(Stored data)
○ ○ ○

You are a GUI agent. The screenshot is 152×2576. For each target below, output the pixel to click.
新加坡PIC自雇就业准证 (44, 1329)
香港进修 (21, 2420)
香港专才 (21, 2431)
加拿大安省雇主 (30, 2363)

○ ○ ○

== Exercise description ==
Each record is to be transcribed exactly and in full.

== Answer section ==
You are a GUI agent. The screenshot is 152×2576. For each target below, output the pixel to click.
新加坡PIC自雇就业准证 (44, 1329)
香港进修 (21, 2420)
香港专才 (21, 2431)
加拿大安省雇主 (30, 2363)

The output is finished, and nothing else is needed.